Of particular concern is the fact that juvenile detention has become a dumping ground for minority youth with mental health issues. Indeed, a significant portion of incarcerated Hispanic youth has one or more diagnosable mental or substance use disorders. Within detention facilities themselves, mental health problems often go undetected and untreated. Moreover, Latino youth in these facilities are exposed to a highly punitive system and are more likely than White youth to be sentenced to adult prisons, which exacerbates psychological problems for these youth.

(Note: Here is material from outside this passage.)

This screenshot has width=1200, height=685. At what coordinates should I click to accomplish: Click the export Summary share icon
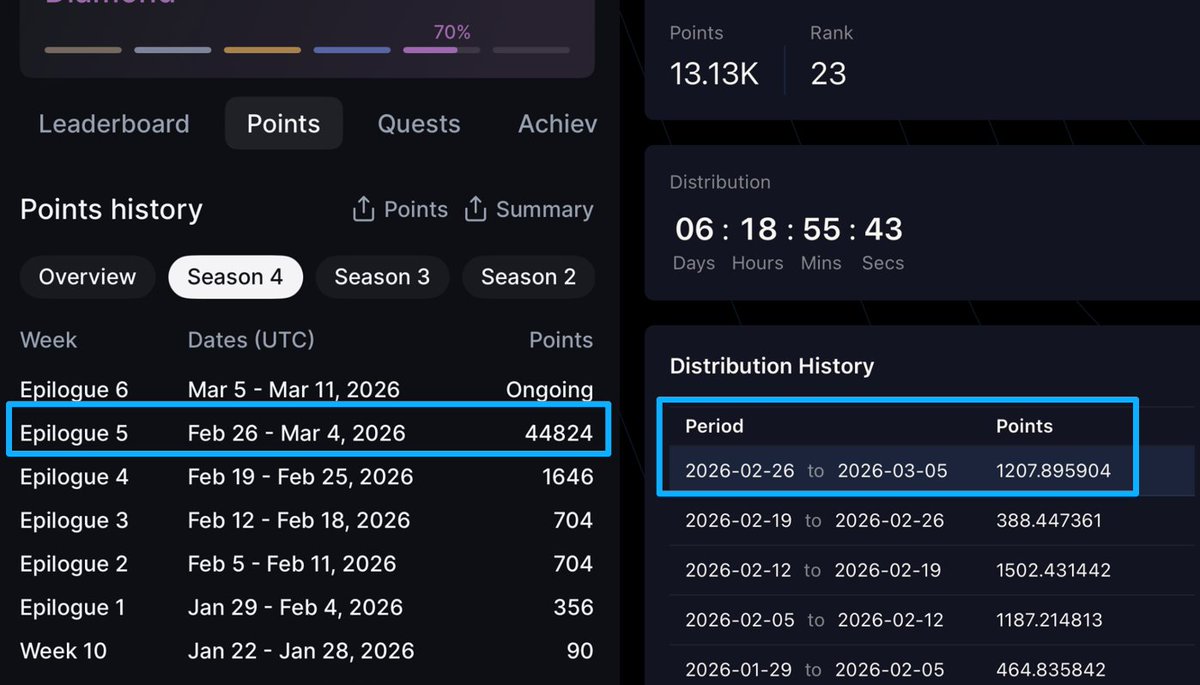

What are the main factors that contribute to psychological vulnerability among Latino youth? Most risk factors stem from the social and environmental contexts within which a majority of Latinos reside. Over half of Latino kids under age 18 live in families where at least one parent is an immigrant. With parents who struggle at low-wage, unstable jobs—and in some cases are either undocumented or have been deported—Latino adolescents often have to work to supplement their family’s income. These teens often take on other adult roles as well, which can contribute to disrupted schooling and heightened anxiety. An especially difficult dynamic for young second-generation Hispanics, who are the majority of Latino youth, is the fact that immigrant parents and their U.S.-born children often acclimate to U.S. society in different ways and at different rates, often causing significant tension within the family. This type of dynamic, labeled “acculturative stress” by clinicians has been closely associated with a wide range of mental health issues for youth, including high suicide attempt rates among young Latinas.
Poverty among Latino families is another major risk factor. Sixty-three percent of Hispanic kids live in low-income families (compared to 29 percent of White children). Many attend overcrowded schools and live in poor neighborhoods characterized by crime, gangs, violence, and drugs. For those who live in areas of rampant anti-immigrant sentiment, discrimination and bullying can exacerbate already tough circumstances. The stress of living in such environments is hazardous to the well-being of young Latinos, and researchers have connected this stress to a higher likelihood of major depressive disorders, anxiety, antisocial activity, and physical aggression.
In order to improve Latino youths’ prospects of attaining healthy, productive lives, greater efforts must be made to change the environmental factors described here. Also it is important to enhance culturally appropriate psychosocial services and provide the resources that will enable youth to receive treatment. Numerous examples of effective, culturally centered, research-based interventions exist (including, for example, Jovenes Nobles, Cuento Therapy, as well as mainstream therapies that have been culturally adapted to particular groups). While these should be customized and expanded to Latino communities throughout the country, further support should also be given to developing and evaluating promising new programs that respect local, community-based treatment approaches. Within the broader juvenile justice sector, systems reform and community outreach—as promoted, for example, by the Models for Change initiative and the W. Haywood Burns Institute—should be supported.
The key to successful mental health interventions for Latino youth is that interventions take into account the broader context of culture, family, and community. The interventions should focus on building on the strengths of young Latinos, healing community wounds, and providing concrete pathways toward success and mental health. These programs can go a long way toward curbing the growing incidence of psychological distress among young Hispanics, and ensuring that our Latino youth become vibrant, productive adults.